Segmented Self-suspension

This model captures both the number of suspension segments and the upper bound on the duration of each segment. It is useful to capture the alternations between computation and suspension phases.

Example with Explanatory Plot

Consider that outputs the following in ${TASK_ID}.models.json.

"segmented_self_suspensions": {
        "1": [[10,20]],
        "2": [[15,30],[25,50]],
        "3": [[10,20],[15,22],[8,14]],
}

The following plot visualizes the above results, specifying the total number of suspension-execution pairs identified in the observed jobs.

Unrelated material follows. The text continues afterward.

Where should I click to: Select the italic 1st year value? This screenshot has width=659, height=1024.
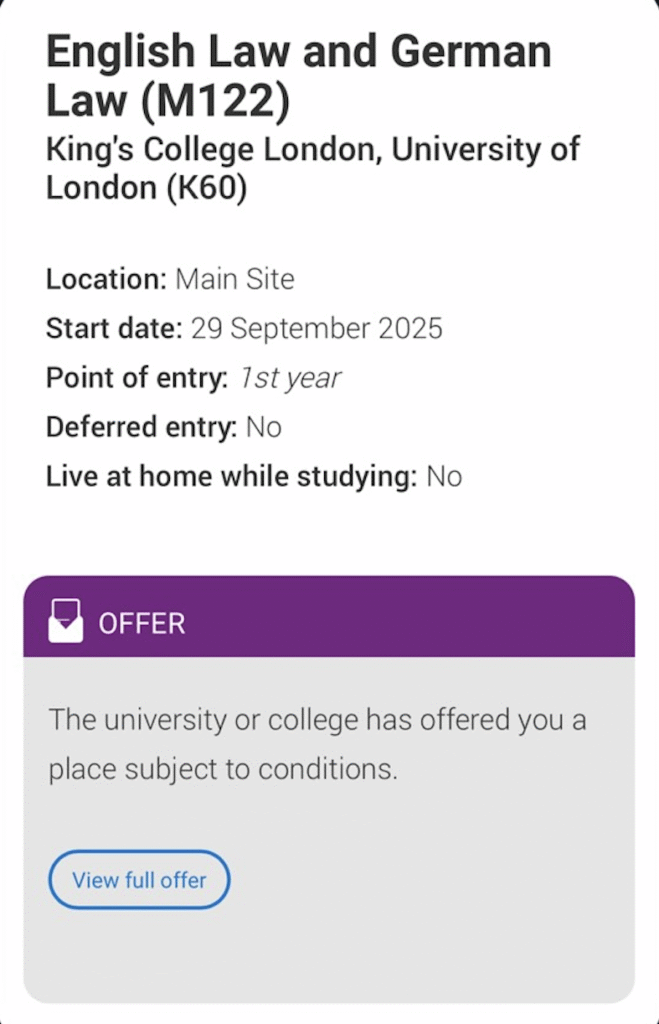coord(290,378)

The data primarily suggests that there were jobs that experienced

  • only one suspension ($y = \text{1 segment}$),
  • two suspensions ($y = \text{2 segments}$) and
  • three suspensions ($y = \text{3 segments}$).

💡Informal explanation:

In the 2 segments row, consider the second grey rectangle, 25 time units long. One interpretation is:

  • For any job experiencing 2 self-suspensions, its second suspension segment lasts no more than 25 time units.

Similarly, in the 3 segments row, consider the first black rectangle, 20 units long. One interpretation is:

  • For any job experiencing 3 self-suspensions, its first execution segment lasts no more than 20 time units.
See formal explanation

Let:

  • $m_j$ be the number of suspension segments in the $j$-th observed job,
  • $(s_{j,k}, c_{j,k})$ be the duration of the $k$-th suspension and execution pair of job $j$,
  • $\vec{S}^{(\ell)} = \langle (S_{\ell,0}, C_{\ell,0}), \dots, (S_{\ell,m}, C_{\ell,m}) \rangle$ be a segment vector for a job with $m$ suspensions, from a predefined set of vectors (a "bag of segments").

Then, for each observed job $j$, there exists an admissible vector $\vec{S}^{(\ell)}$ such that:

  • the number of segments matches: $|\vec{S}^{(\ell)}| = m_j + 1$, and
  • the following bounds are satisfied:

$$ \text{for} \ 0 \leq k \leq m_j, \quad s_{j,k} \leq S_{\ell,k} \quad \text{and} \quad c_{j,k} \leq C_{\ell,k} $$

This captures both the number of segments and the maximum duration for each segment, providing upper bounds on both suspension and execution segments.